With both ends included, repeat exactly the lines of the entries below from the one containing "Image resolution: width=800" down to the one containing "Click the IHHSF", and no others.

▶ [Dataset entries]:
>>>
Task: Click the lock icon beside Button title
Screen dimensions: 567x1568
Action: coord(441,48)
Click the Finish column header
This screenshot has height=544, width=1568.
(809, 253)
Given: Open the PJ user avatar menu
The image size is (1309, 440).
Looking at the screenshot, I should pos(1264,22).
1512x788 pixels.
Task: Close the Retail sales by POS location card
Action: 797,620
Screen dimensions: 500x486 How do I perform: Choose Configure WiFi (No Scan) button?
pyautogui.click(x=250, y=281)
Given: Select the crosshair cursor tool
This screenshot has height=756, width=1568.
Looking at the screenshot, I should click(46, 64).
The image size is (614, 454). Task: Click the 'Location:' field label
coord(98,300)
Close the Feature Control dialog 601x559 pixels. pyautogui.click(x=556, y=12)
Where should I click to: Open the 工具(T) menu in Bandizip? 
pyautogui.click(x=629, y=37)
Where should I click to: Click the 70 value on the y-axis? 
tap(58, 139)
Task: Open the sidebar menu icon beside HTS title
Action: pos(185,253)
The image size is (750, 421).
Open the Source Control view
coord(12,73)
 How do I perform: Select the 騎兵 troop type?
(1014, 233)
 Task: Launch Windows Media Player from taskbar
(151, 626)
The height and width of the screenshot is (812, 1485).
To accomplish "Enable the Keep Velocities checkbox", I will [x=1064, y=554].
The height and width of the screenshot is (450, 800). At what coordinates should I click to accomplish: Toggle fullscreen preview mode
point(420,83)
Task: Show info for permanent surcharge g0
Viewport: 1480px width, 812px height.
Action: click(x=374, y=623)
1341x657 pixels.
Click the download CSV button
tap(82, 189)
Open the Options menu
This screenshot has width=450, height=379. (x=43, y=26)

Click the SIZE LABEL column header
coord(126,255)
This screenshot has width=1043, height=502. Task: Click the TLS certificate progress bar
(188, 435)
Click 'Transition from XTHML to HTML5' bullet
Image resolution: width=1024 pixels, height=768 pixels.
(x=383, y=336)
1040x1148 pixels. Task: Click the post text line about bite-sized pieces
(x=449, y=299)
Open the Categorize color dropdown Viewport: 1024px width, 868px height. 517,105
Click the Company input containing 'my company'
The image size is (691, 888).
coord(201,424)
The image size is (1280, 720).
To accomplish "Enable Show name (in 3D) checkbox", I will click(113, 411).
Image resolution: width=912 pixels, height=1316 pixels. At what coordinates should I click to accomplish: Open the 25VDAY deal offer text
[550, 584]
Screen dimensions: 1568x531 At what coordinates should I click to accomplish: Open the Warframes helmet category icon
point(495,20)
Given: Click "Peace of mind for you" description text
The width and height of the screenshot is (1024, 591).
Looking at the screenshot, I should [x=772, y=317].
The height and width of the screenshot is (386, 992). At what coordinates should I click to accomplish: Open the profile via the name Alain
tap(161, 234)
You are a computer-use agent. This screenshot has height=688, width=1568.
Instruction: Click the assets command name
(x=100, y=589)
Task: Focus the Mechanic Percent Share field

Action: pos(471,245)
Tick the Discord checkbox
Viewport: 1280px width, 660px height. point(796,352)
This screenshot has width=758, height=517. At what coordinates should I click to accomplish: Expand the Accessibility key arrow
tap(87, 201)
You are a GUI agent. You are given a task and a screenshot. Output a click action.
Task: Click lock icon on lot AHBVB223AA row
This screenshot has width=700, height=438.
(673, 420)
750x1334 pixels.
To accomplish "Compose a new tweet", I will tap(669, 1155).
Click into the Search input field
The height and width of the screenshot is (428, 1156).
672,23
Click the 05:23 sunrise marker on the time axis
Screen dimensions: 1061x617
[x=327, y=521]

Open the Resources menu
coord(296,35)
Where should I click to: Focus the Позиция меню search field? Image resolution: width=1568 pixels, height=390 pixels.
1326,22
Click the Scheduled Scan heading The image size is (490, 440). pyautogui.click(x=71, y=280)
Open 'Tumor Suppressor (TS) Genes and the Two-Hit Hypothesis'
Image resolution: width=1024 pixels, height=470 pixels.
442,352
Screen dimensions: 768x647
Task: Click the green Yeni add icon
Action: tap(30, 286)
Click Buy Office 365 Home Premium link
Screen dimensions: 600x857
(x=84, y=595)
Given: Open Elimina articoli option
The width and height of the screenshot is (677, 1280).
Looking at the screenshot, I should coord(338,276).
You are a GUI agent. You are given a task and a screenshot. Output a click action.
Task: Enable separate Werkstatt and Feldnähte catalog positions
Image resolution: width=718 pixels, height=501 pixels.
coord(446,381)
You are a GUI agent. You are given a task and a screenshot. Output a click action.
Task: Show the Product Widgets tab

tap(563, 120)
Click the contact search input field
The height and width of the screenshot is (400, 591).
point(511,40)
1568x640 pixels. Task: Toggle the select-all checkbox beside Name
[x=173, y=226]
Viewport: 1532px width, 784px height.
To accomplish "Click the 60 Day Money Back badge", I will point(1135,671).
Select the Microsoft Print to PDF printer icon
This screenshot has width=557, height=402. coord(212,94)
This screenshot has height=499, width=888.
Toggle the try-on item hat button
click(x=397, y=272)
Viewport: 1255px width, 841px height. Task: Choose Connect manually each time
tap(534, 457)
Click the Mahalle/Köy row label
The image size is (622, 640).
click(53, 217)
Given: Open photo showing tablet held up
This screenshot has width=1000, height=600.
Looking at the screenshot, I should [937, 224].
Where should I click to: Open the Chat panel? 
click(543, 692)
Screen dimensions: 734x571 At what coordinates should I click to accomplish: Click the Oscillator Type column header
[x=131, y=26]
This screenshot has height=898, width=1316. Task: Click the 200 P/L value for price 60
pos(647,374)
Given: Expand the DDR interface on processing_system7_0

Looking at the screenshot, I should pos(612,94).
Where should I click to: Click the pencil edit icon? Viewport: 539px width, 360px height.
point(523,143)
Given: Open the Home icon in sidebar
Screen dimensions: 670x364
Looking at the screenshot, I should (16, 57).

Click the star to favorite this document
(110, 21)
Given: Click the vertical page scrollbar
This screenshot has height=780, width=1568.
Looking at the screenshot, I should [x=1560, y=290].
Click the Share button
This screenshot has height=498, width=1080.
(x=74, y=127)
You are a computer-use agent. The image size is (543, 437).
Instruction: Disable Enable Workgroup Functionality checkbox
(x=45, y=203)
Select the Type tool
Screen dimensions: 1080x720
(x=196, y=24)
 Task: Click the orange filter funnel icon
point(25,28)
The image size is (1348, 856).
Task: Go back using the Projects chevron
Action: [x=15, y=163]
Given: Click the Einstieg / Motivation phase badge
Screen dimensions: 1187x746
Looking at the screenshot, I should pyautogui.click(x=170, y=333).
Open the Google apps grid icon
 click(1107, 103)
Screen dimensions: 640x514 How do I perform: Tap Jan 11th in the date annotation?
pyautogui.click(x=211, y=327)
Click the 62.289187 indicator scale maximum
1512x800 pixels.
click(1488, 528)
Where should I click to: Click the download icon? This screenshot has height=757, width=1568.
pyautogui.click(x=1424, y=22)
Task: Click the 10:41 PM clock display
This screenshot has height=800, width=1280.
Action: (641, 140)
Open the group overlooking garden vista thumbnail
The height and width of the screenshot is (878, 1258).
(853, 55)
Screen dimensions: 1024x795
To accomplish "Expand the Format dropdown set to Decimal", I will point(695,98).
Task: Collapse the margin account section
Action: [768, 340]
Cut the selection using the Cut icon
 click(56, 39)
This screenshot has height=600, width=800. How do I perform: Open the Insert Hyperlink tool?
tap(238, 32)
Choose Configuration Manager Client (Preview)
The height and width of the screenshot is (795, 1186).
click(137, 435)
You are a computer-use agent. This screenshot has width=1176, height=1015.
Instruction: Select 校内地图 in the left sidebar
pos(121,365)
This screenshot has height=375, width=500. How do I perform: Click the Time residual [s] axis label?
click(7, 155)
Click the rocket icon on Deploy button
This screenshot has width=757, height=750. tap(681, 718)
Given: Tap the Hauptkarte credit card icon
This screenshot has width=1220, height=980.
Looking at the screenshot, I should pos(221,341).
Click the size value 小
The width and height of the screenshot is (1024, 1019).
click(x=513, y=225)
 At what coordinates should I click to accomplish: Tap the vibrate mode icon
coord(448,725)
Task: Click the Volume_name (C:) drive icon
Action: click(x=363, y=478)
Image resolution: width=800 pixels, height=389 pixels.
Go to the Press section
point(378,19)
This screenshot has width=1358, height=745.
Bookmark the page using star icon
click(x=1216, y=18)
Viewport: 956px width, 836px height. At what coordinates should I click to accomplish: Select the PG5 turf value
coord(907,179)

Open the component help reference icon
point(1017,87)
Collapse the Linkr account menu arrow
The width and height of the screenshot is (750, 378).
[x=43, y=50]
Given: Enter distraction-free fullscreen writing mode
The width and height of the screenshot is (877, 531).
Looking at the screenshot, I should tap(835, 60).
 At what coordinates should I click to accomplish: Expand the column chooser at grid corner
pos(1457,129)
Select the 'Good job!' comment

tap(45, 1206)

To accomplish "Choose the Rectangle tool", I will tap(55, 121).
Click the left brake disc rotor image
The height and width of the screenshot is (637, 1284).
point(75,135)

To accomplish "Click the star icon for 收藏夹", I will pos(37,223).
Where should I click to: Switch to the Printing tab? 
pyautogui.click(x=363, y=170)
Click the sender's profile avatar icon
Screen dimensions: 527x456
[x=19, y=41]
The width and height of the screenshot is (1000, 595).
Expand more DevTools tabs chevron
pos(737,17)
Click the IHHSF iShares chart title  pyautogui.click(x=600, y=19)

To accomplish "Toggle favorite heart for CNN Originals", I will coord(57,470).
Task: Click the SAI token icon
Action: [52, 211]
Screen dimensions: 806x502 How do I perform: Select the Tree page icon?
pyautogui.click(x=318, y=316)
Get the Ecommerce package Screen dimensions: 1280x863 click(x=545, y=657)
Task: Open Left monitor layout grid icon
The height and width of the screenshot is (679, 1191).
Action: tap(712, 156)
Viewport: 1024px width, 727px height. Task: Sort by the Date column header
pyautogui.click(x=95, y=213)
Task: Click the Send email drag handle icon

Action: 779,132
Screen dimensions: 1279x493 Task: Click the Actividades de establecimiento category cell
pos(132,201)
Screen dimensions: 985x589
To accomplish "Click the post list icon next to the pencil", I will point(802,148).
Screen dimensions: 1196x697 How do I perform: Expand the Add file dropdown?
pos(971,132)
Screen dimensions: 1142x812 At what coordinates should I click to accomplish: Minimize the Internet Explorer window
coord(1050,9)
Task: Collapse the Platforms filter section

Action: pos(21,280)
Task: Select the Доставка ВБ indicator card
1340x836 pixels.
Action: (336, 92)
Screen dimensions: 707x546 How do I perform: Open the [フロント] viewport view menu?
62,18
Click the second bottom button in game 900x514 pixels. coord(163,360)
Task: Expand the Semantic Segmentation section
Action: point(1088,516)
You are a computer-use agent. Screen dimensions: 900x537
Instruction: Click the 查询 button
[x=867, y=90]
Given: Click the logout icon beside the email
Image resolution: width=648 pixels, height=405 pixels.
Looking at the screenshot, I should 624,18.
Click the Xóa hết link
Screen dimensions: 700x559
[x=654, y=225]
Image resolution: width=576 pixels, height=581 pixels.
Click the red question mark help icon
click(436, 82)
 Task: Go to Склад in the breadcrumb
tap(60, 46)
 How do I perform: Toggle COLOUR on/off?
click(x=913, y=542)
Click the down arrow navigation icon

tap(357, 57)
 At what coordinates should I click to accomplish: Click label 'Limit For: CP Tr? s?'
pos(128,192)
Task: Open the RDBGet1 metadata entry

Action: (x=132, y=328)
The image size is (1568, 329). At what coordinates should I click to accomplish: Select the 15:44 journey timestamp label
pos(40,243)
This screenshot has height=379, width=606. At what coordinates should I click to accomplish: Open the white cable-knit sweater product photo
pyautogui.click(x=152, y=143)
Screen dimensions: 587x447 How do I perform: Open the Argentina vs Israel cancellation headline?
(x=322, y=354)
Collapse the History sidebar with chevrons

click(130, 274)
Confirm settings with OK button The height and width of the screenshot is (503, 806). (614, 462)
<<<
▶ [TASK OUTPUT]:
Image resolution: width=800 pixels, height=389 pixels.
Go to the Press section
point(378,19)
This screenshot has width=1358, height=745.
Bookmark the page using star icon
click(x=1216, y=18)
Viewport: 956px width, 836px height. At what coordinates should I click to accomplish: Select the PG5 turf value
coord(907,179)

Open the component help reference icon
point(1017,87)
Collapse the Linkr account menu arrow
The width and height of the screenshot is (750, 378).
[x=43, y=50]
Given: Enter distraction-free fullscreen writing mode
The width and height of the screenshot is (877, 531).
Looking at the screenshot, I should tap(835, 60).
 At what coordinates should I click to accomplish: Expand the column chooser at grid corner
pos(1457,129)
Select the 'Good job!' comment

tap(45, 1206)

To accomplish "Choose the Rectangle tool", I will tap(55, 121).
Click the left brake disc rotor image
The height and width of the screenshot is (637, 1284).
point(75,135)

To accomplish "Click the star icon for 收藏夹", I will pos(37,223).
Where should I click to: Switch to the Printing tab? 
pyautogui.click(x=363, y=170)
Click the sender's profile avatar icon
Screen dimensions: 527x456
[x=19, y=41]
The width and height of the screenshot is (1000, 595).
Expand more DevTools tabs chevron
pos(737,17)
Click the IHHSF iShares chart title  pyautogui.click(x=600, y=19)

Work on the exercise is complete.